→ **EXERCISE PROMPT**
Check the listing below line by line and report how many lines hold "chart", with no other words.
═══ INFORMATION ═══
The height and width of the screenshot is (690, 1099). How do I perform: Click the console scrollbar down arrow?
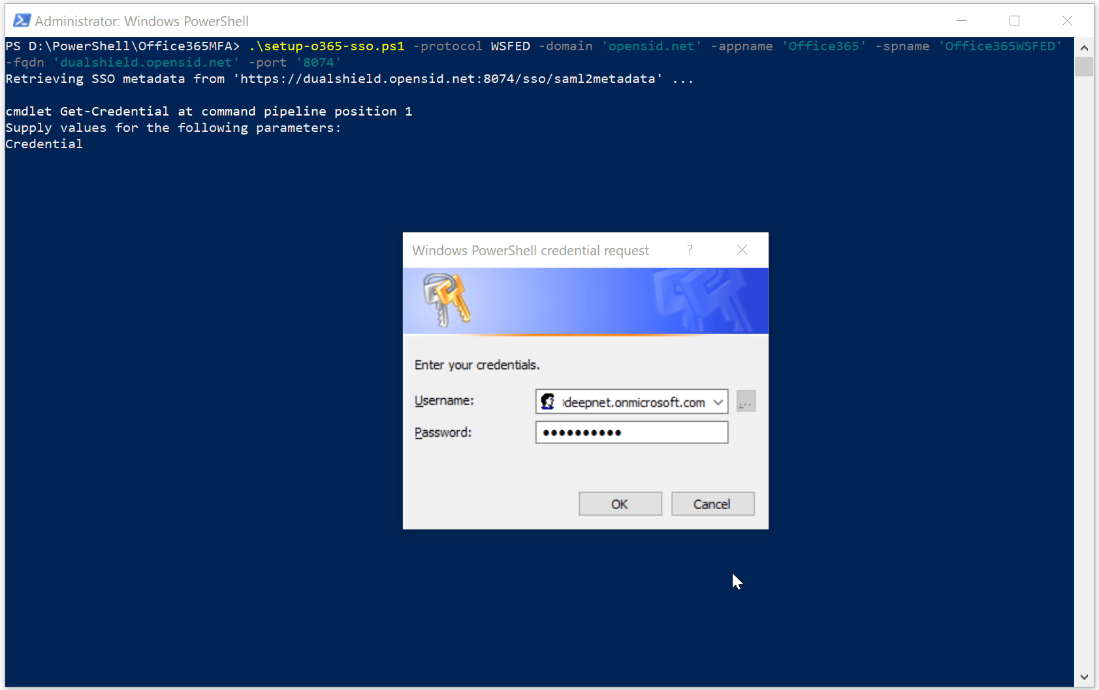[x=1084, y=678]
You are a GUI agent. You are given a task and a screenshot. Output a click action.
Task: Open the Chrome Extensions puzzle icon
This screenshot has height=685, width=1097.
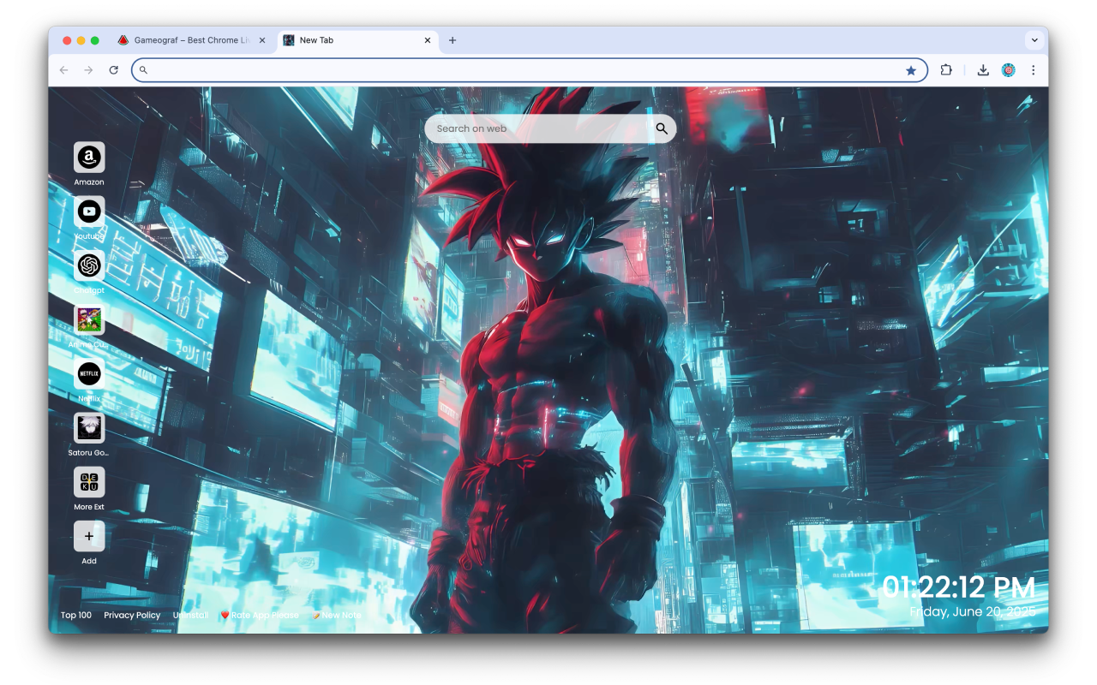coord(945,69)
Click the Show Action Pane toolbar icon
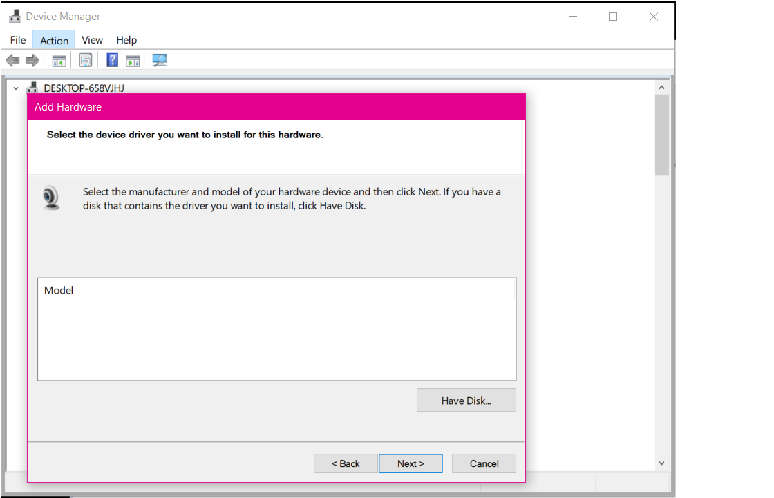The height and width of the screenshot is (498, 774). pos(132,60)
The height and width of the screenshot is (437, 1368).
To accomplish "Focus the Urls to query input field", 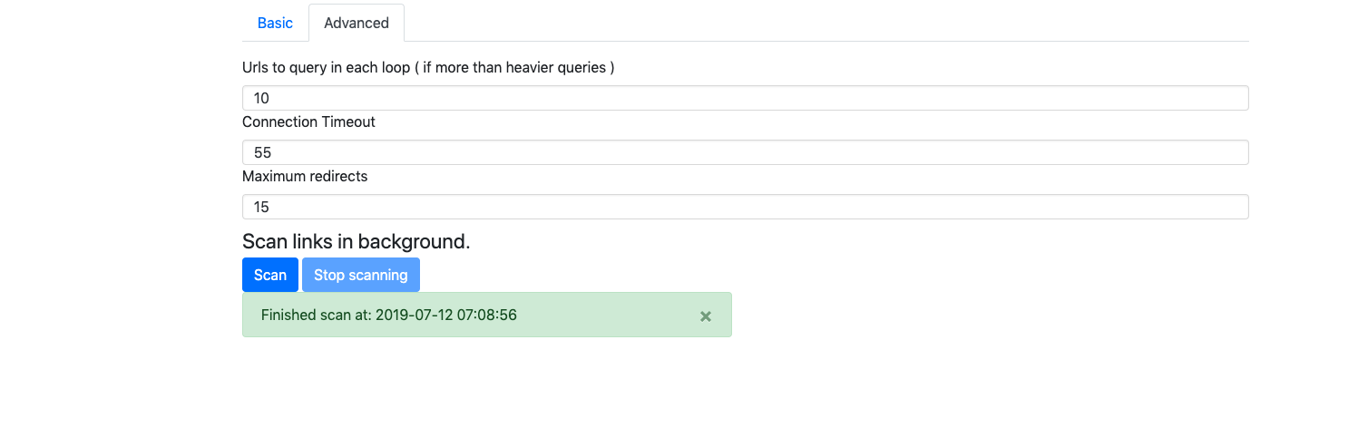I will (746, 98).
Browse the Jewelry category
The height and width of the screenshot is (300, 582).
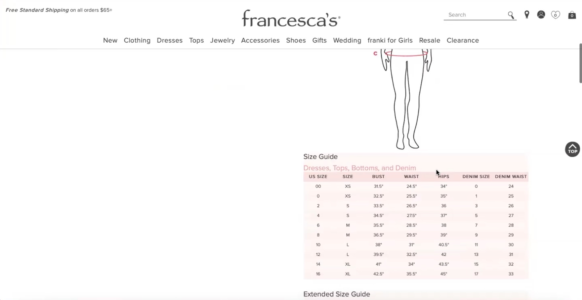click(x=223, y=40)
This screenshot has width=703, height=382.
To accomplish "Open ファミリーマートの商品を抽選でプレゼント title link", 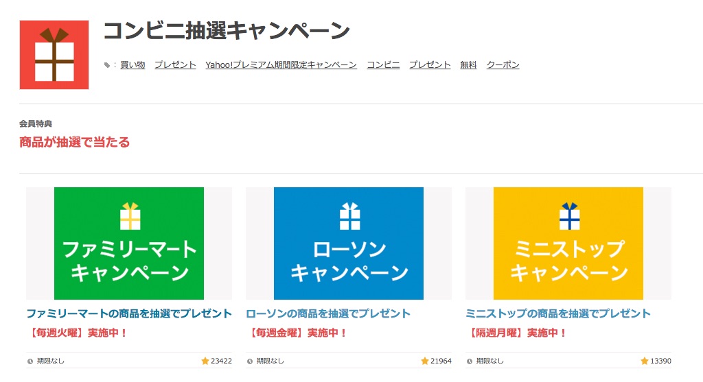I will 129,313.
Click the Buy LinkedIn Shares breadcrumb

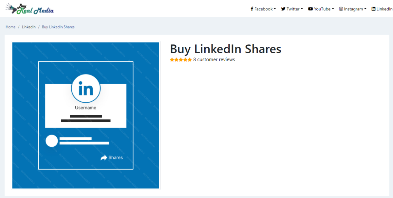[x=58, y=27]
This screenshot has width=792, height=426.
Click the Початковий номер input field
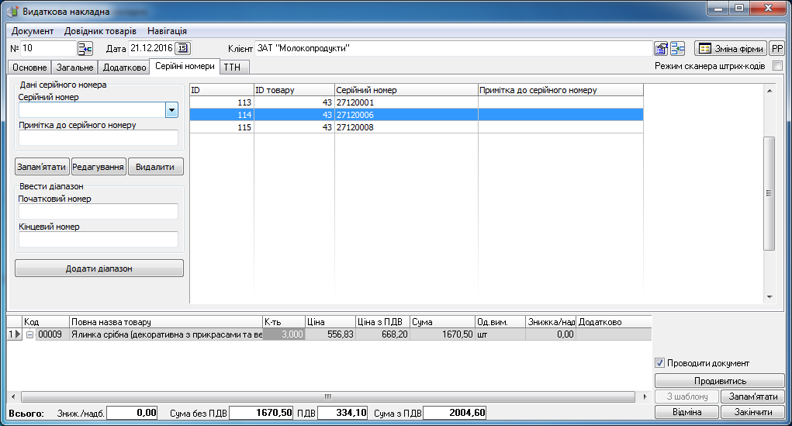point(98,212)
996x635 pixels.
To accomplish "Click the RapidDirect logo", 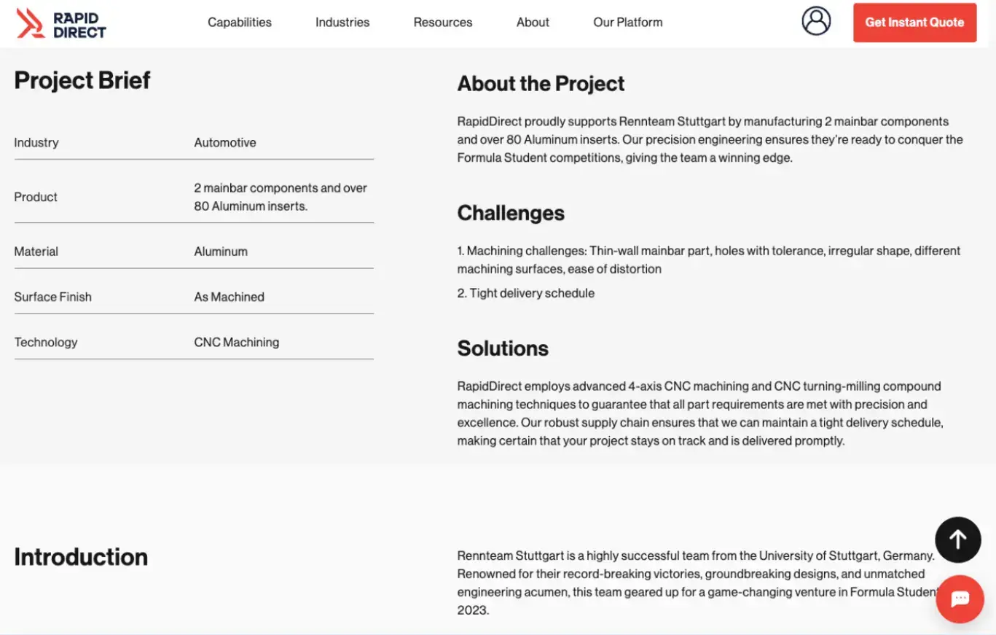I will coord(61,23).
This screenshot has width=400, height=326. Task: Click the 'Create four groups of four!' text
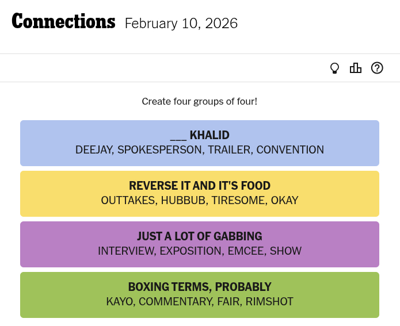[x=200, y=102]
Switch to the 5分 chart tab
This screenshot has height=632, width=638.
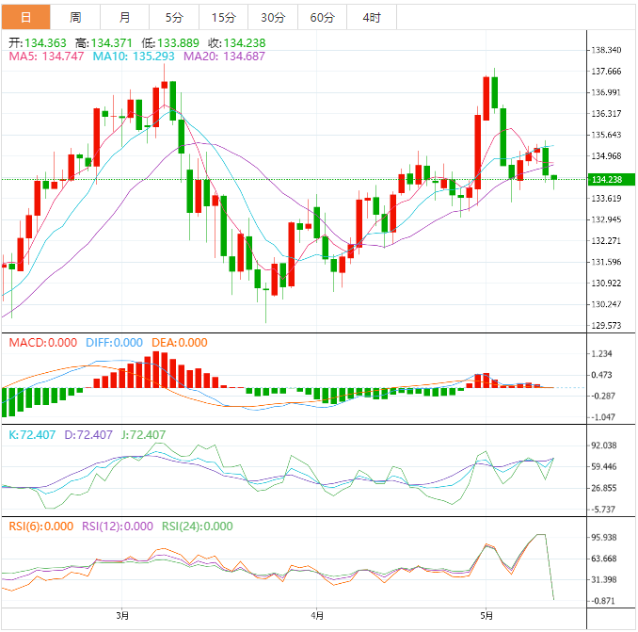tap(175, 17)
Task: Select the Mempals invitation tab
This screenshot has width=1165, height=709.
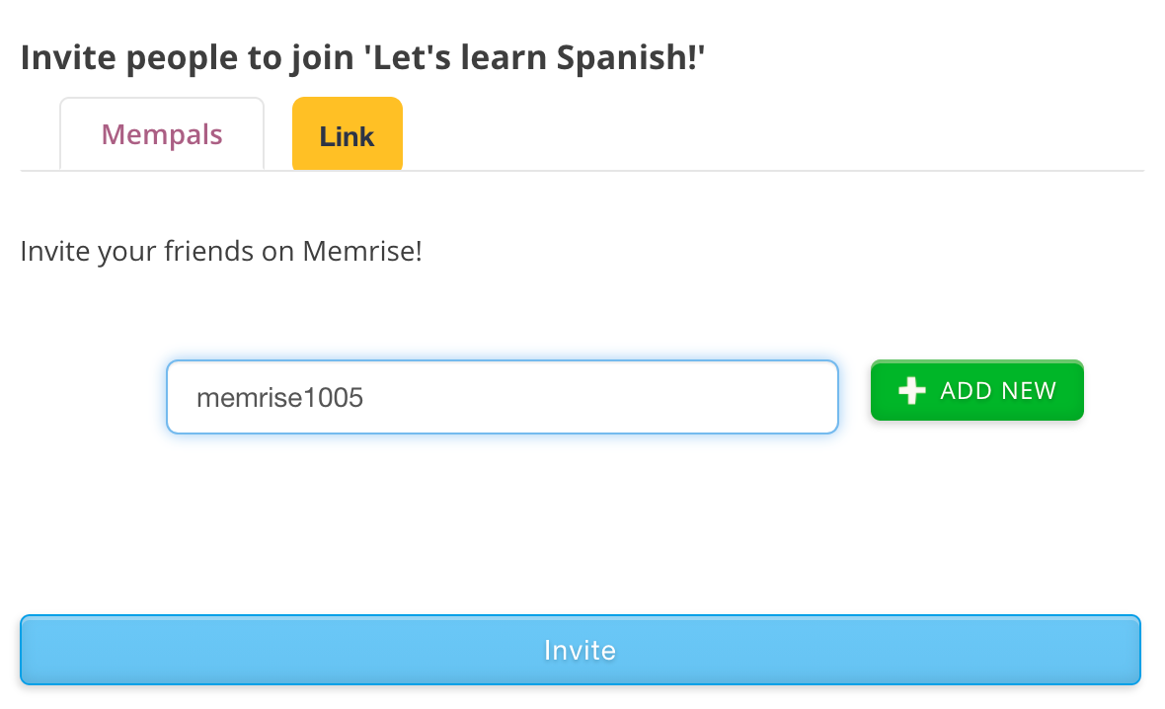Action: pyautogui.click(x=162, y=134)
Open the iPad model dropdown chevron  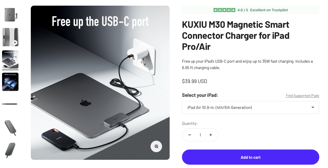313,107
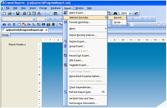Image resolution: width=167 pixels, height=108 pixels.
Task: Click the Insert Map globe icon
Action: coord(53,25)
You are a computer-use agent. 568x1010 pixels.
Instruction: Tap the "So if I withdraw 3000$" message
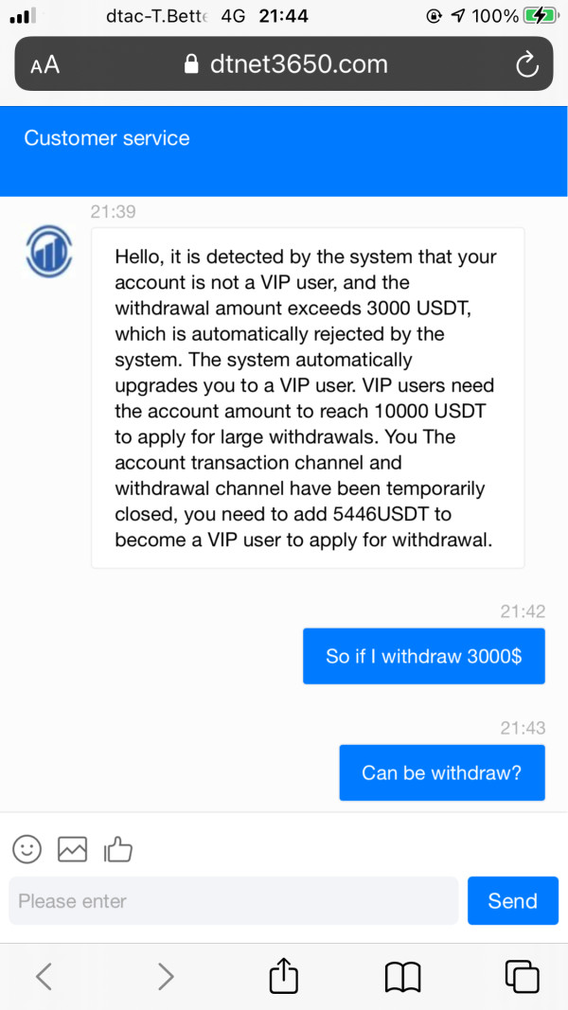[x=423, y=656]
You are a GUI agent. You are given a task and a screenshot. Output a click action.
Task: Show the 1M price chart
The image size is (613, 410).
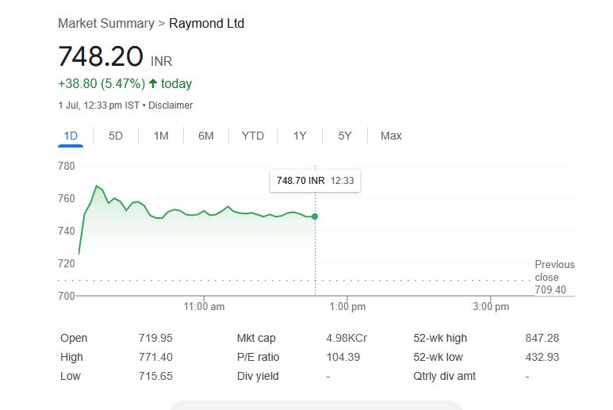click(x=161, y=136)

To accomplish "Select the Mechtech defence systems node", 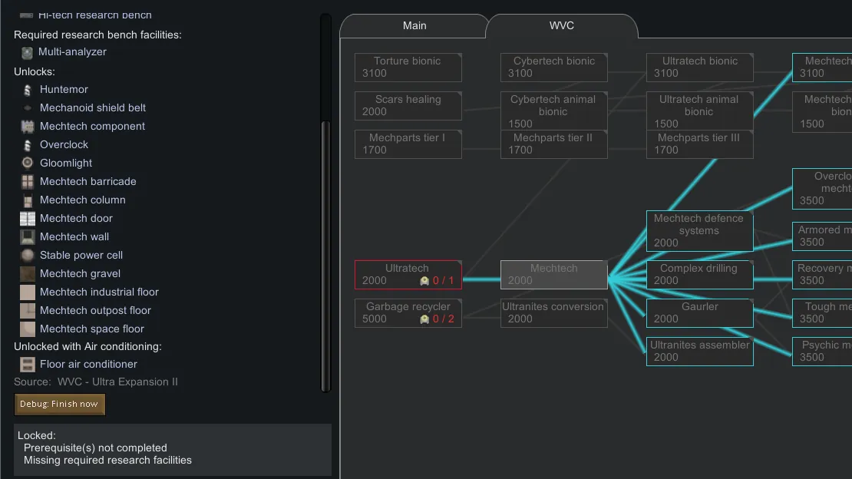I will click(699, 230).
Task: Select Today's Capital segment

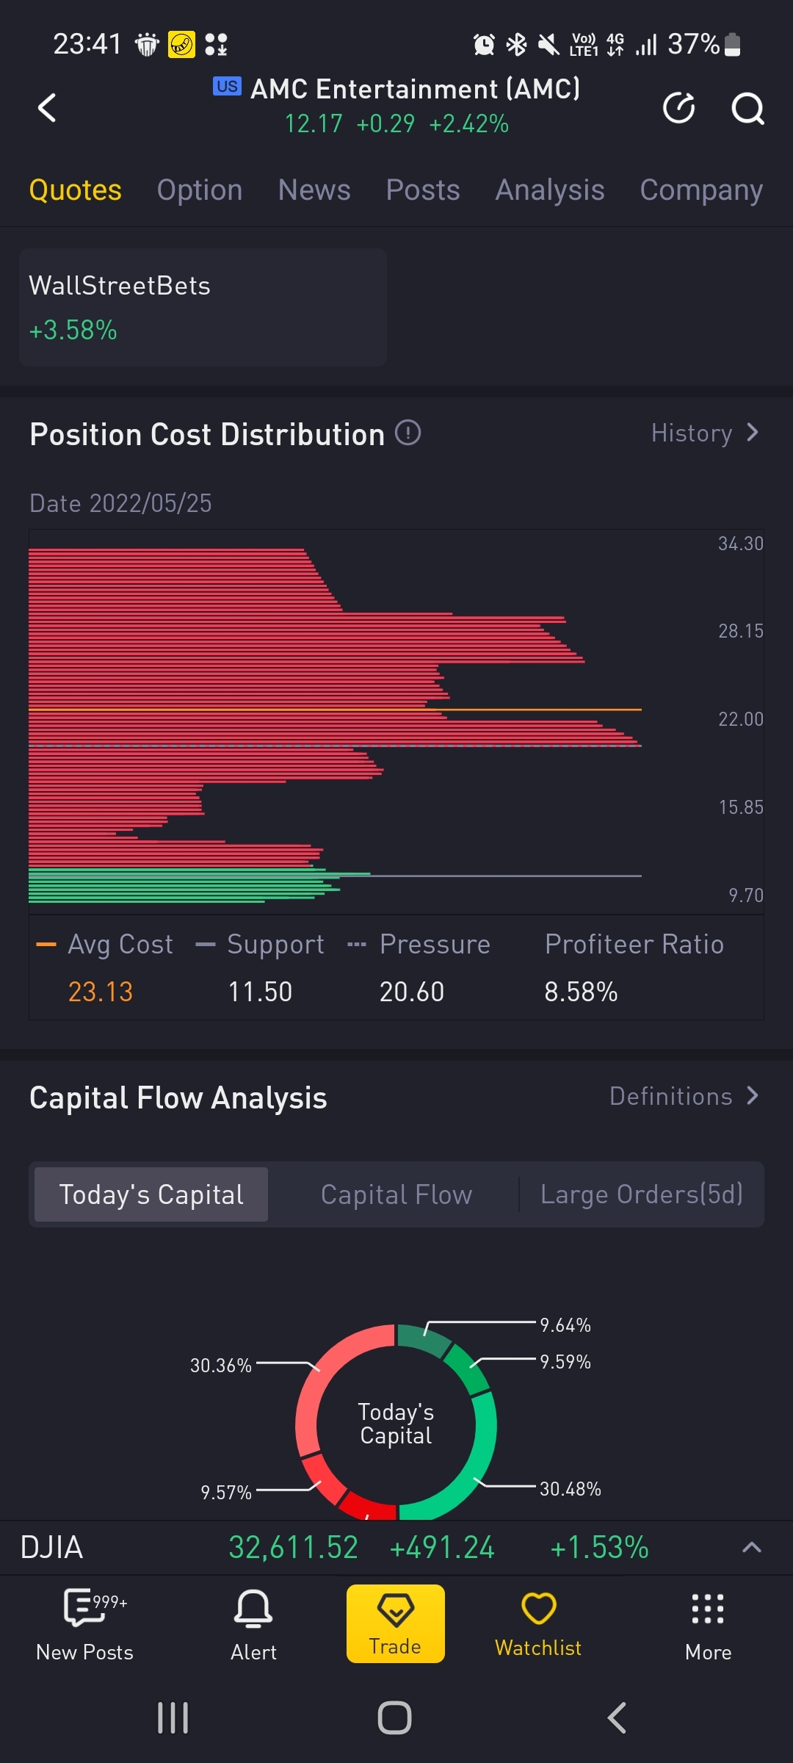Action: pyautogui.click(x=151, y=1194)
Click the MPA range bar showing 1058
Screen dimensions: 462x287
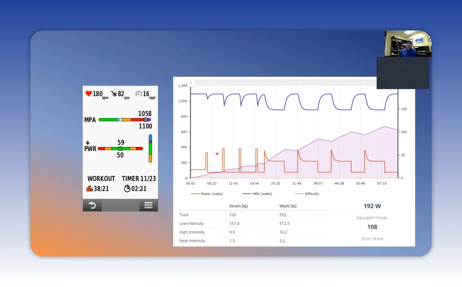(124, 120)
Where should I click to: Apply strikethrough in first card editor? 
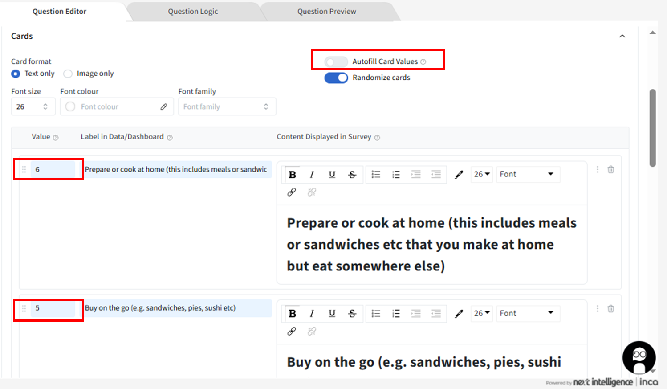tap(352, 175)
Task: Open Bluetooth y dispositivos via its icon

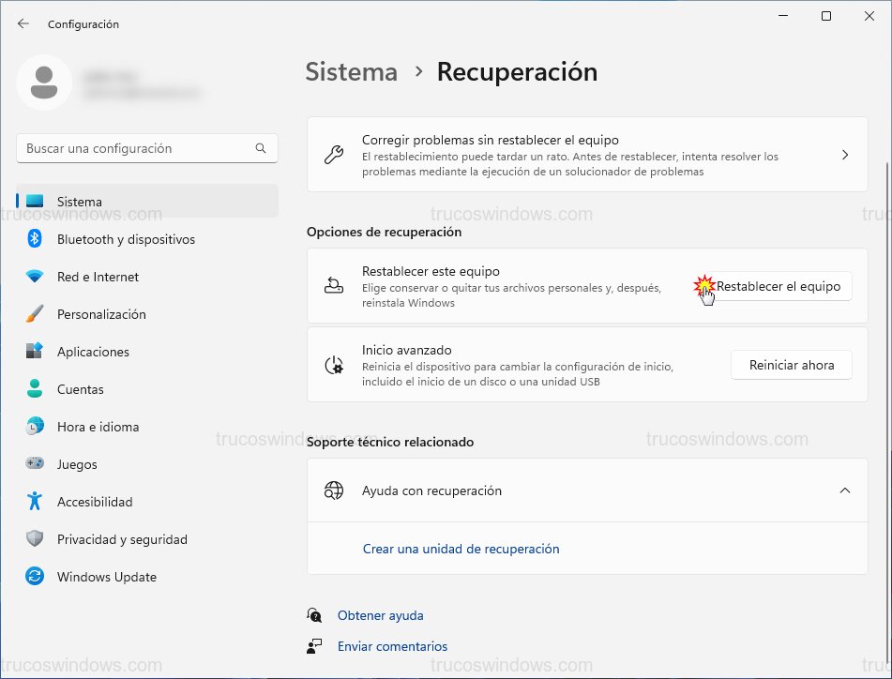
═══
→ **ANSWER FOR THIS EXERCISE**
2